A Toll-like receptor recognizes bacterial DNA (vol 408, pg 740, 2000)

DNA from bacteria has stimulatory effects on mammalian immune cells(1-3), which depend on the presence of unmethylated CpG dinucleotides in the bacterial DNA. In contrast, mammalian DNA has a low frequency of CpG dinucleotides, and these are mostly methylated; therefore, mammalian DNA does not have immuno-stimulatory activity. CpG DNA induces a strong T-helper-1-like inflammatory response(4-7). Accumulating evidence has revealed the therapeutic potential of CpG DNA as adjuvants for vaccination strategies for cancer, allergy and infectious diseases(8-10). Despite its promising clinical use, the molecular mechanism by which CpG DNA activates immune cells remains unclear.
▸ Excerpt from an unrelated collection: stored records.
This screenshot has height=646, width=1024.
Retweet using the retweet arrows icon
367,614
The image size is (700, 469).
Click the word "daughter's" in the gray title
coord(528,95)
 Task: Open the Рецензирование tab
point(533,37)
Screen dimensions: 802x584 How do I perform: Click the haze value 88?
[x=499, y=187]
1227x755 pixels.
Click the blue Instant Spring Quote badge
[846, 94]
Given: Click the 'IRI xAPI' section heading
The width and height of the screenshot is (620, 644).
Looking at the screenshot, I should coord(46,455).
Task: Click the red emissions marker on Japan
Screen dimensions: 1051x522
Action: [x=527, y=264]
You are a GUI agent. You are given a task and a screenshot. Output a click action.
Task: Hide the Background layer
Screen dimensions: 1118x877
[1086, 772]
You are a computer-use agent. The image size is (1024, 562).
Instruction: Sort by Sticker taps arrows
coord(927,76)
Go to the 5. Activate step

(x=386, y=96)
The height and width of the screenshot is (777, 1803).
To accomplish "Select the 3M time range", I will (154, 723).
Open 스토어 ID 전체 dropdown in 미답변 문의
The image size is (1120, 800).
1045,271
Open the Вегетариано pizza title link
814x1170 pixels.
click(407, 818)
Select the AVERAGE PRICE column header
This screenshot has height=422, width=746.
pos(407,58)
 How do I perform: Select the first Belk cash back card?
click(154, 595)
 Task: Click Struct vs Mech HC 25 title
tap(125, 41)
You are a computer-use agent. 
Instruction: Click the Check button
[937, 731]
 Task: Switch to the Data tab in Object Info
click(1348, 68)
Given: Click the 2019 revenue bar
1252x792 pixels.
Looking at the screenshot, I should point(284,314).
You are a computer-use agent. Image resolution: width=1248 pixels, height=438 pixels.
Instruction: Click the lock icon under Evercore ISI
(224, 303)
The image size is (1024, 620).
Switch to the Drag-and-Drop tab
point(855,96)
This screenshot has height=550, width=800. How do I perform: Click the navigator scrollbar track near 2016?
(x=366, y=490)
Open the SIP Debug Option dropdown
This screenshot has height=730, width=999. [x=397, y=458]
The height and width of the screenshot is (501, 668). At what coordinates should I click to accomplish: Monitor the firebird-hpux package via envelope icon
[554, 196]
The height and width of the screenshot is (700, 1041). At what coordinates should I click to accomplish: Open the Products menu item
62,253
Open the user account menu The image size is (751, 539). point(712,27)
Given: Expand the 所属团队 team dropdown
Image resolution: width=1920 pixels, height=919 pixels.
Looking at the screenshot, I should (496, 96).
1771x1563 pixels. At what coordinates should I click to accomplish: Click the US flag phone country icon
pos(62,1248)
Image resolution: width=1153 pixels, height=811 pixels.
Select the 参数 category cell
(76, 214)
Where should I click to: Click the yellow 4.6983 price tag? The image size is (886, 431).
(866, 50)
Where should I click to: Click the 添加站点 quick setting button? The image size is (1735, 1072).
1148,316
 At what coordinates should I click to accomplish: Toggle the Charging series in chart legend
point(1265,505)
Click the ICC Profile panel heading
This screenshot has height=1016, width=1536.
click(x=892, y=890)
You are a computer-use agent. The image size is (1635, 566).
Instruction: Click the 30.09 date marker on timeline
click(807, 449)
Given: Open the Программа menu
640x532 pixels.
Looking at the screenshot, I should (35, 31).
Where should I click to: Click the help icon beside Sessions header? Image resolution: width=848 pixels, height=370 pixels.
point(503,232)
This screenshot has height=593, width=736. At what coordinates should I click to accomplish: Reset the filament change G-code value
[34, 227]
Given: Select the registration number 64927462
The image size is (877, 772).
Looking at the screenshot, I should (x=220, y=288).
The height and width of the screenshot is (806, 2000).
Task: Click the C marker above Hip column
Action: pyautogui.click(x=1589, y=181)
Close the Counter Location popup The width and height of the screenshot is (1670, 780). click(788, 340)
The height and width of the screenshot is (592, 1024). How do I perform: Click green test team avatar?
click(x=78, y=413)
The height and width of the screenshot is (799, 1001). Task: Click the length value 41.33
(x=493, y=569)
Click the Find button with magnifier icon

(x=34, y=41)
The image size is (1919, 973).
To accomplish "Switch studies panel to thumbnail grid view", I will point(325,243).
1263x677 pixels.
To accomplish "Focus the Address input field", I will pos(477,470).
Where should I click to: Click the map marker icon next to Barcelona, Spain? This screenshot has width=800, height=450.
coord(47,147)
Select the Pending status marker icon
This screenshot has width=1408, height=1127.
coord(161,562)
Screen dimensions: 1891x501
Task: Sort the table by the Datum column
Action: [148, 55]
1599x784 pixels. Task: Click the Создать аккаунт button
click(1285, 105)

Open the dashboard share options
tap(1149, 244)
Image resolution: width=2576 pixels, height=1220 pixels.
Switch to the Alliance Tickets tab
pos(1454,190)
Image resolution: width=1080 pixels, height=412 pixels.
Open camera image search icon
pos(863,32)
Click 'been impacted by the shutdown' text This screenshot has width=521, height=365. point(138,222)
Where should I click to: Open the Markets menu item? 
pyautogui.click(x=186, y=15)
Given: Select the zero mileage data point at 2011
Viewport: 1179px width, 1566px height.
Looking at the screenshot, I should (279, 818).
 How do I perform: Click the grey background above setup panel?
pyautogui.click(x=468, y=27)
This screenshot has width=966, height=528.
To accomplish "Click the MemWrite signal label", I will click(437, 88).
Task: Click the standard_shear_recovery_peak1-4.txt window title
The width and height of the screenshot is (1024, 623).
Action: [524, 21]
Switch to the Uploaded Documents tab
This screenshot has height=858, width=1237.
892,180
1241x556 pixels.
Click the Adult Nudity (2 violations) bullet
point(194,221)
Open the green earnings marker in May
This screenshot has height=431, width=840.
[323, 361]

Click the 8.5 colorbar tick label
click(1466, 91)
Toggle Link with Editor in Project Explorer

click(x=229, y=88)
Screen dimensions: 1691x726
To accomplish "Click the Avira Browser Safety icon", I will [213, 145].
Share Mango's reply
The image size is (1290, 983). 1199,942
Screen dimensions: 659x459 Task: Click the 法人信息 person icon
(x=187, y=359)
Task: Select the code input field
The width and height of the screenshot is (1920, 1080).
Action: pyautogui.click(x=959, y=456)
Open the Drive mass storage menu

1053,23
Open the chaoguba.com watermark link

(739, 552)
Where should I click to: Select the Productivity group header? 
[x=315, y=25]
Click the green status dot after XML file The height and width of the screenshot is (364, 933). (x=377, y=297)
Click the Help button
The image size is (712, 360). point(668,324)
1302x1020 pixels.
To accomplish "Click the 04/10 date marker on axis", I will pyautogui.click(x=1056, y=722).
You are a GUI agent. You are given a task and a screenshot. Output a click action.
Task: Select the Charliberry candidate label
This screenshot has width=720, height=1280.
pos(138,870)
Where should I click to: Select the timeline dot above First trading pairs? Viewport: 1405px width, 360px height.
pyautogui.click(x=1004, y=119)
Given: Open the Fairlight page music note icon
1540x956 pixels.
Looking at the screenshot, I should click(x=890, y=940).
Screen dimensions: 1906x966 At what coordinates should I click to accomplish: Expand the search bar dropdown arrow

Here we show that cellular response to CpG DNA is mediated by a Toll-like receptor, TLR9. TLR9-deficient (TLR9(-/-)) mice did not show any response to CpG DNA, including proliferation of splenocytes, inflammatory cytokine production from macrophages and maturation of dendritic cells. TLR9(-/-) mice showed resistance to the lethal effect of CpG DNA without any elevation of serum pro-inflammatory cytokine levels. The in vivo CpG-DNA-mediated T-helper type-1 response was also abolished in TLR9(-/-) mice. Thus, vertebrate immune systems appear to have evolved a specific Toll-like receptor that distinguishes bacterial DNA from self-DNA.